- SUPPLIED DATA
:::

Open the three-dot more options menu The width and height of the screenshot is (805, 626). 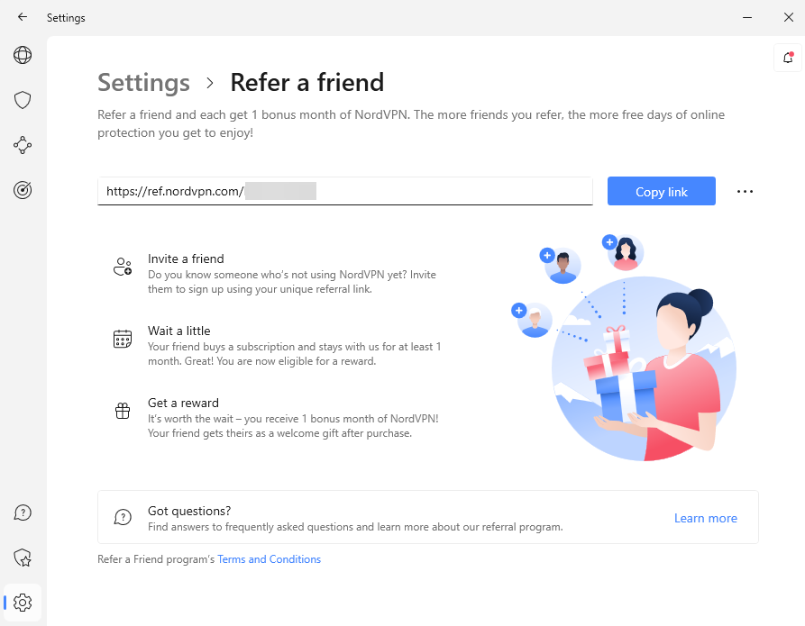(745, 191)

:::

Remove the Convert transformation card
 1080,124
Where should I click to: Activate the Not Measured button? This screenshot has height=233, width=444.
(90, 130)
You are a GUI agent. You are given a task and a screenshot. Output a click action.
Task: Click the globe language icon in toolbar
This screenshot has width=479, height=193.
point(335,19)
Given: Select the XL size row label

:::

- WRITTEN EXERCISE
Rewrite the part of the data that opens with the line containing "Where should I" and closes with the line containing "Given: Select the XL size row label", changing "screenshot" to "screen capture" and leaving everything else as it is.

- OUTPUT OF THE EXERCISE
Where should I click to: Activate the Not Measured button? This screen capture has height=233, width=444.
(90, 130)
You are a GUI agent. You are given a task and a screen capture. Output a click action.
Task: Click the globe language icon in toolbar
This screen capture has width=479, height=193.
point(335,19)
Given: Select the XL size row label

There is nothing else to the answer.